## QUESTIONS
A - Answer each question from the excerpted passage, one line per answer, marked (i), (ii), (iii):
(i) For about how long was he mayor of Poggio Renatico?
(ii) Where is the bronze plaque that commemorates him?
(iii) How many papers make up the series in Memorie entitled "Contributo alla conoscenza della Microfauna terziaria Italiana"?
B - List every journal that the excerpted passage names as one where he chiefly published.

------ EXCERPTED PASSAGE ------

He married Emilia Erhardt (at a date not determined), and they had two children: Carlo Francesco, a son, and Elsa, a daughter. He was mayor of Poggio Renatico, a comune (municipality) about 30 km northeast of Bologna, for almost 30 years. In 1902, he donated to Poggio Renatico the land on which the church of San Michele (Saint Michael) now stands.

He is commemorated by a bronze plaque in the Museo Geologico.

==Scientific work==
His main interest was always Foraminifera, on which he became a world authority. He worked mostly as an amateur scientist, independent of academic institutions.

He published chiefly in the journals (dates of earliest and latest papers in parentheses) Bollettino della Società geologica italiana (1883-1905), Memorie della Reale Accademia delle Scienze dell'Istituto di Bologna (1889-1908), and Rivista italiana di paleontologia (1896-1903). He published more than sixty papers in those journals. They include a series of ten papers in Memorie entitled "Contributo alla conoscenza della Microfauna terziaria Italiana" ('Contribution to the Knowledge of Italian Microfauna of the Tertiary') (1889-1899), in which he attempted a critical analysis of all available information on the subject. That included identifying synonymy, where two or more scientists had unknowingly described the same species as new to science; an area of study as important in the advancement of taxonomy as the description of new species.

------ RECORD EXCERPTS ------

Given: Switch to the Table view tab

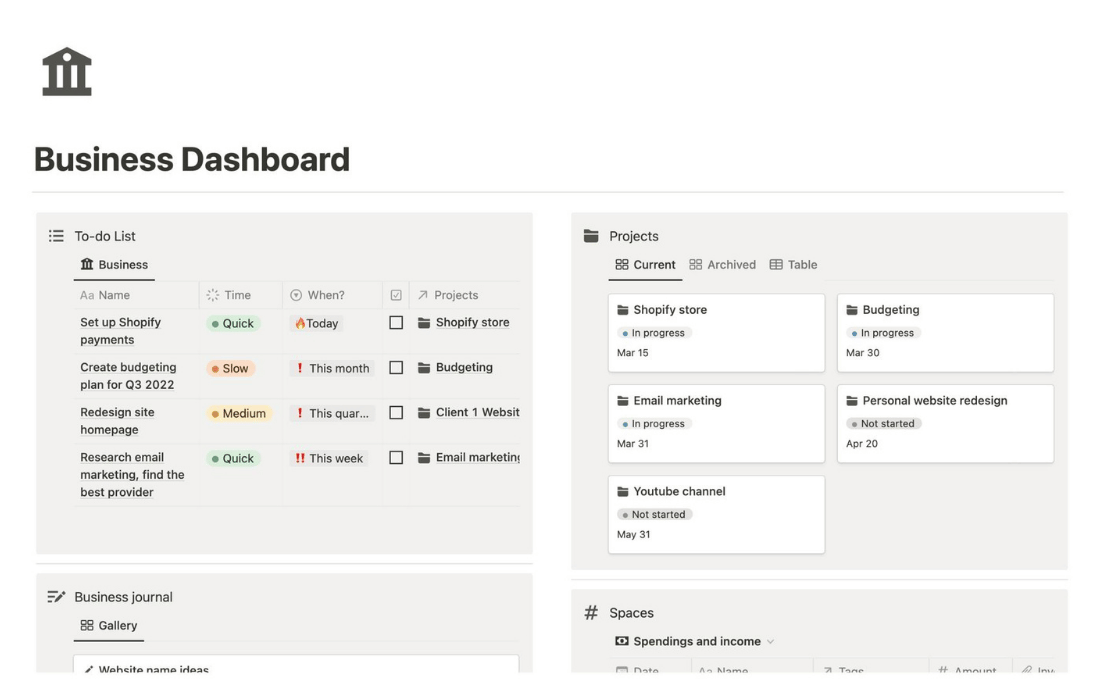Looking at the screenshot, I should pyautogui.click(x=793, y=265).
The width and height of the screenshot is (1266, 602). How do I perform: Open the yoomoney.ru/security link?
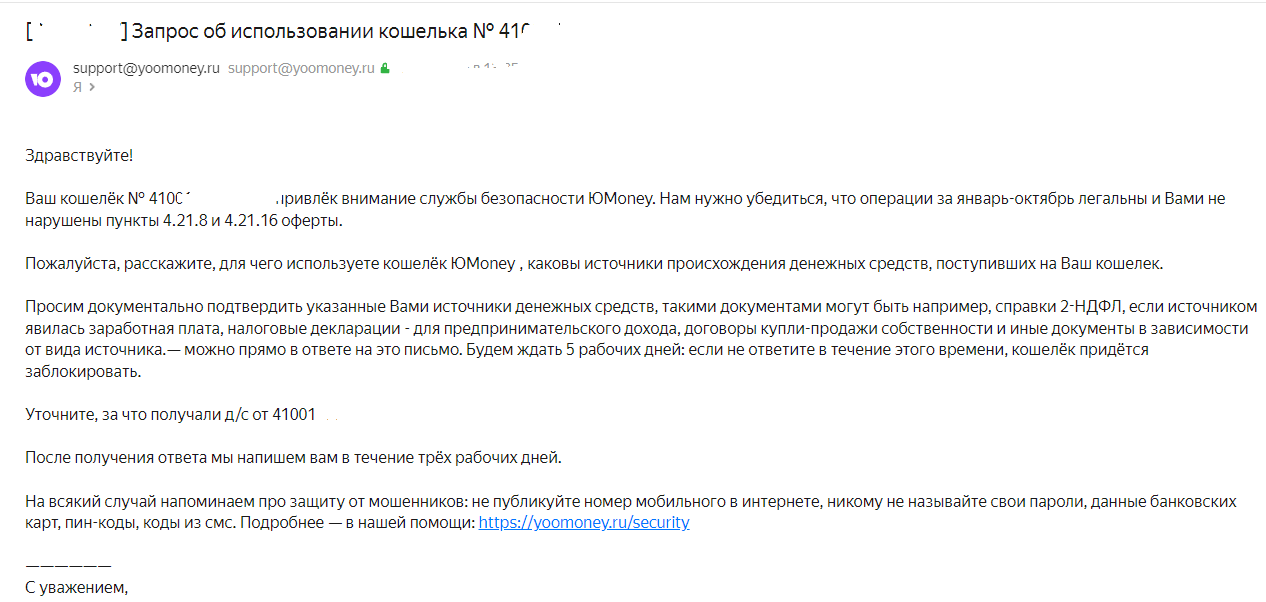(x=584, y=522)
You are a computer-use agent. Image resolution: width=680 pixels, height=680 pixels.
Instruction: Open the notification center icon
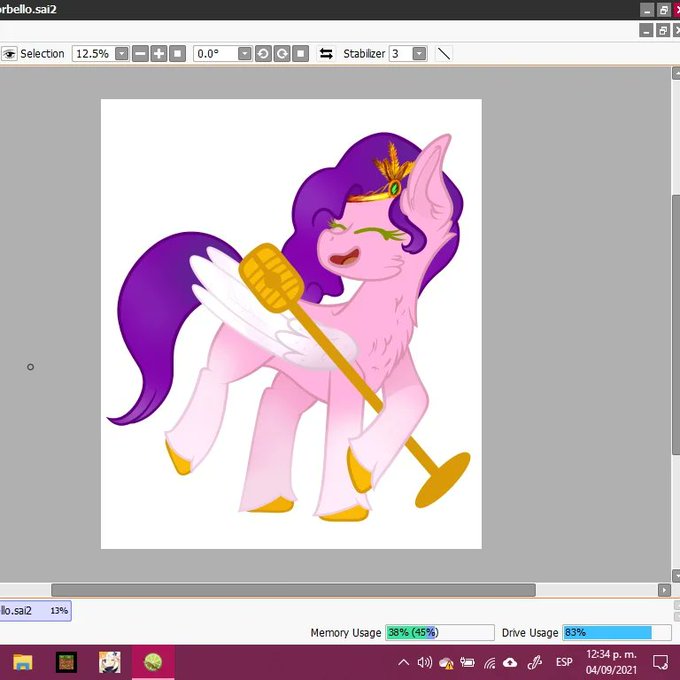(x=660, y=662)
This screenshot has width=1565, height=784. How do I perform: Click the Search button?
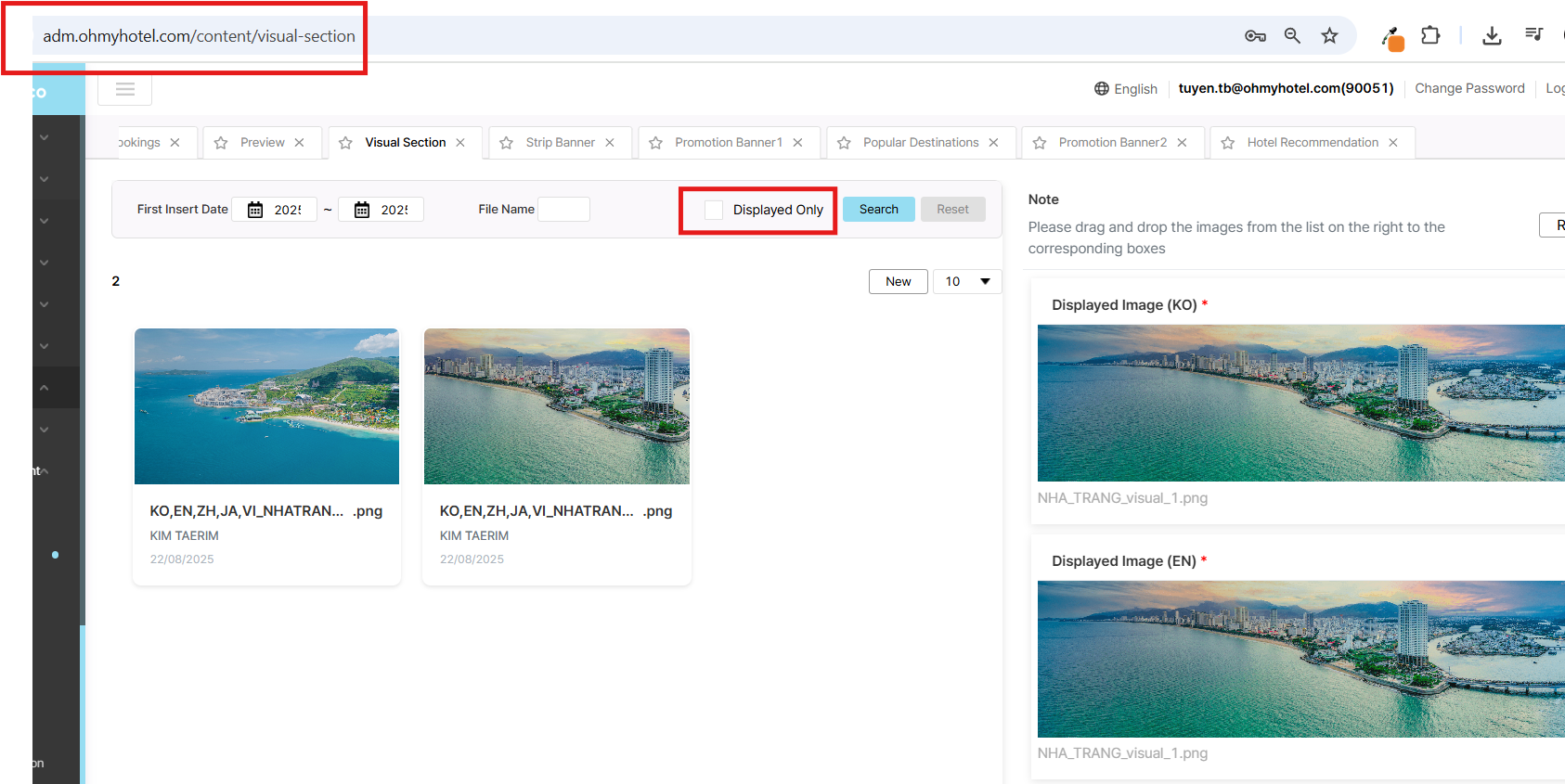[x=878, y=210]
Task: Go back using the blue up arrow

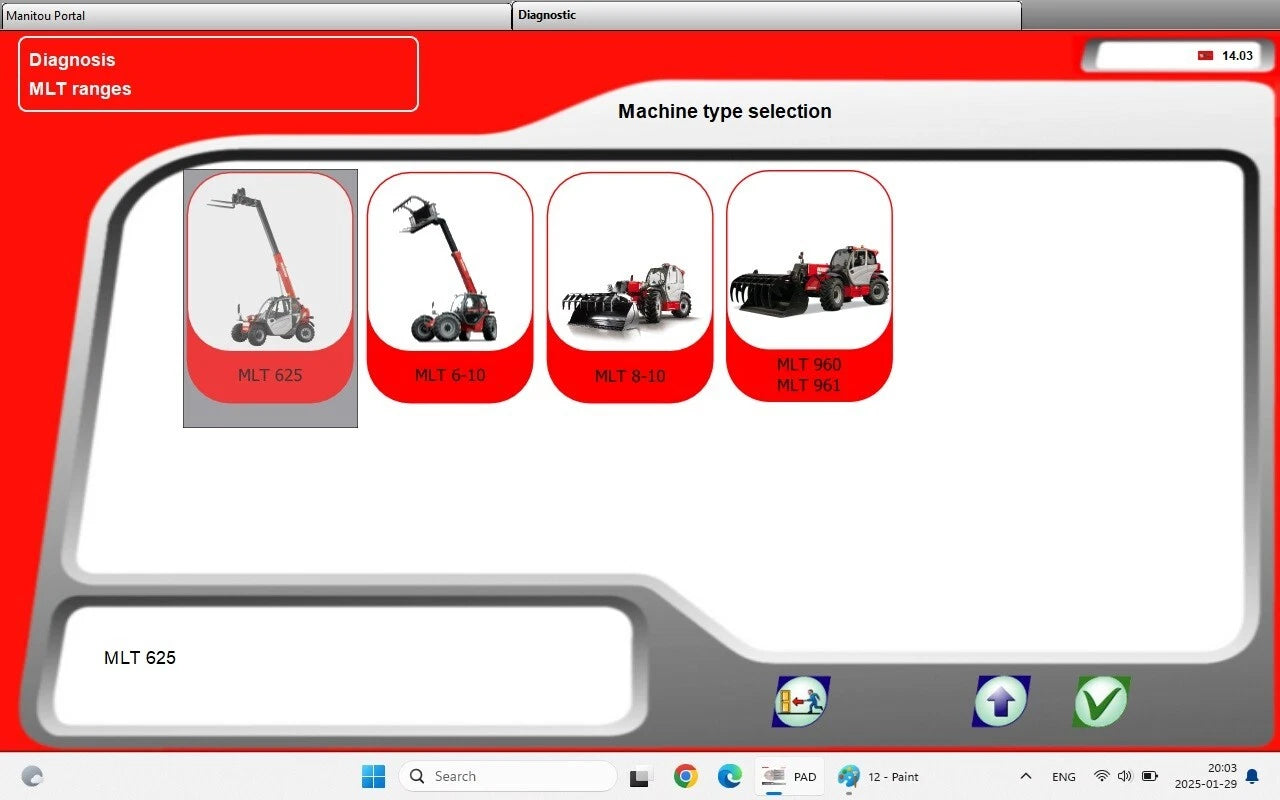Action: [1001, 702]
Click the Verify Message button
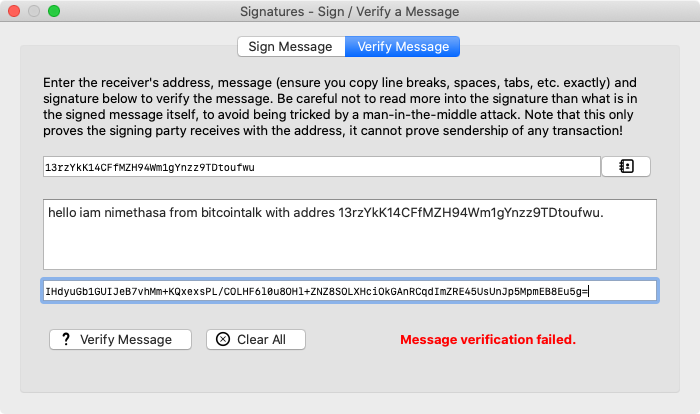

------

## SOLUTIONS TO EACH TASK
A -
(i) Almost 30 years.
(ii) In the Museo Geologico.
(iii) Ten.

B -
Bollettino della Società geologica italiana
Memorie della Reale Accademia delle Scienze dell'Istituto di Bologna
Rivista italiana di paleontologia